*WHAT IS EXPECTED*
Using the records below, find every line that includes "computer" and copy it.

(Stored data)
=== Section Start ===

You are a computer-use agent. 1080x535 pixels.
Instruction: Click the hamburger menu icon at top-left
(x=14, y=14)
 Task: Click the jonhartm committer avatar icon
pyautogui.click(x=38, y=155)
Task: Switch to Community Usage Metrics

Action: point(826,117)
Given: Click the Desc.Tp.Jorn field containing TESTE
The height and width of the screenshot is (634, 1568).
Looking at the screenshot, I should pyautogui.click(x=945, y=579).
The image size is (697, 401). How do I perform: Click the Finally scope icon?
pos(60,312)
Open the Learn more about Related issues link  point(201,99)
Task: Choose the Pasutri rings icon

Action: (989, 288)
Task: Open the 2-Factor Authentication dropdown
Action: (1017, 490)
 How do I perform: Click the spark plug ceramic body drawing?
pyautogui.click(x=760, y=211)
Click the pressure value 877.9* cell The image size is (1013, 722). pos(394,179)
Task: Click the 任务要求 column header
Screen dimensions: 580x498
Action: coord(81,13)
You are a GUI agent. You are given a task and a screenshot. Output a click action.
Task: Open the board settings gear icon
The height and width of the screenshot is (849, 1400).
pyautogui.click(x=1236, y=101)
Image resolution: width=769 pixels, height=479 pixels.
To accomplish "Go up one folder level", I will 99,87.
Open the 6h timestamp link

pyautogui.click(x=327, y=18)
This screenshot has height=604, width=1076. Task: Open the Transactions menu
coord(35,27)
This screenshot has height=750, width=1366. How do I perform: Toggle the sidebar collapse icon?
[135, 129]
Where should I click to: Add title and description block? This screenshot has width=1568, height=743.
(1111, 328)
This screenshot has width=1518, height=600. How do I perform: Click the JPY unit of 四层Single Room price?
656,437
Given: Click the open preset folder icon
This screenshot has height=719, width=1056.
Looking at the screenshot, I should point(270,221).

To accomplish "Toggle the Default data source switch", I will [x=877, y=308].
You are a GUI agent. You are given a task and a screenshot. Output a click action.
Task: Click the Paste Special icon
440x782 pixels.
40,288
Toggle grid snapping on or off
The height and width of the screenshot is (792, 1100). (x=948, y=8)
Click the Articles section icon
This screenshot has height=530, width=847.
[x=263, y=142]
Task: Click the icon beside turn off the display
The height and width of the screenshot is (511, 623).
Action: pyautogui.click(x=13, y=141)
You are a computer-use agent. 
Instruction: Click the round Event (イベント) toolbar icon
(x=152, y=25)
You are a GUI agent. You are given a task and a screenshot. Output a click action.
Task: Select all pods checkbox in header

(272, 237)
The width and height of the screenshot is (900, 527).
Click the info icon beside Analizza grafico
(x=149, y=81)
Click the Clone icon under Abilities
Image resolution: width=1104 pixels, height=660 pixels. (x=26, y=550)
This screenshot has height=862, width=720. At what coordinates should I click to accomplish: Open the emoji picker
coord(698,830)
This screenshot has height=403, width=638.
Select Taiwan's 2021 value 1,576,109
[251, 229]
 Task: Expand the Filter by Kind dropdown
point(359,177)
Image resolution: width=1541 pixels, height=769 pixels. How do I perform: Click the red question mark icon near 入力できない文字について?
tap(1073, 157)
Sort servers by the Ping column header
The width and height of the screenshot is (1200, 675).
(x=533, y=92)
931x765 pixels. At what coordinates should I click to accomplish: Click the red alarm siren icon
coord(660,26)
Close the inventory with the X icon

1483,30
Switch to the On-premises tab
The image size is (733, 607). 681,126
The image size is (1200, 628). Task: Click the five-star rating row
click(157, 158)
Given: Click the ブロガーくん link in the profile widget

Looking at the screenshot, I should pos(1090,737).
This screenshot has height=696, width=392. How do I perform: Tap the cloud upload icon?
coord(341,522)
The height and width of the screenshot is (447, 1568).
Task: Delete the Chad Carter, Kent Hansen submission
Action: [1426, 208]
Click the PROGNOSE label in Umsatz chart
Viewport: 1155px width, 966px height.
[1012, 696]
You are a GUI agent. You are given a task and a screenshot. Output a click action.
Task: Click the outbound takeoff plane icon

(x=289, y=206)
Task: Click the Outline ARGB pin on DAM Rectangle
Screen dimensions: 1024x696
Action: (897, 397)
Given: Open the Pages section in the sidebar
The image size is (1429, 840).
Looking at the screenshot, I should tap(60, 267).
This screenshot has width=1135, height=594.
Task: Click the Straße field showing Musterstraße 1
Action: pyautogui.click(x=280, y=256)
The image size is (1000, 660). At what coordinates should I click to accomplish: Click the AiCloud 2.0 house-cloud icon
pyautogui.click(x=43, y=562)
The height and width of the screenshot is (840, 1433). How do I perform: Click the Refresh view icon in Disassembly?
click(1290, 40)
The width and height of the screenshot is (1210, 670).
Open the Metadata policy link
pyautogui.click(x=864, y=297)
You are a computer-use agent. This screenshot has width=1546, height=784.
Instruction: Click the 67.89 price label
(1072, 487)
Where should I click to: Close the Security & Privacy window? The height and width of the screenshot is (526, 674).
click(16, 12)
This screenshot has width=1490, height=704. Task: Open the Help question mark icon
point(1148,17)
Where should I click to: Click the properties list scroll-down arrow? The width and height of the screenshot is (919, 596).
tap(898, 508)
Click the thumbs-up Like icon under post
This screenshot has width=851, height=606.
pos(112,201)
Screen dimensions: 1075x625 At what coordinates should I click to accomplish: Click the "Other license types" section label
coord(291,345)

=== Section End ===

*RESULT OF THE EXERCISE*
You are a computer-use agent. 1080x535 pixels.
You are a computer-use agent. 
You are a computer-use agent. This screenshot has width=1546, height=784.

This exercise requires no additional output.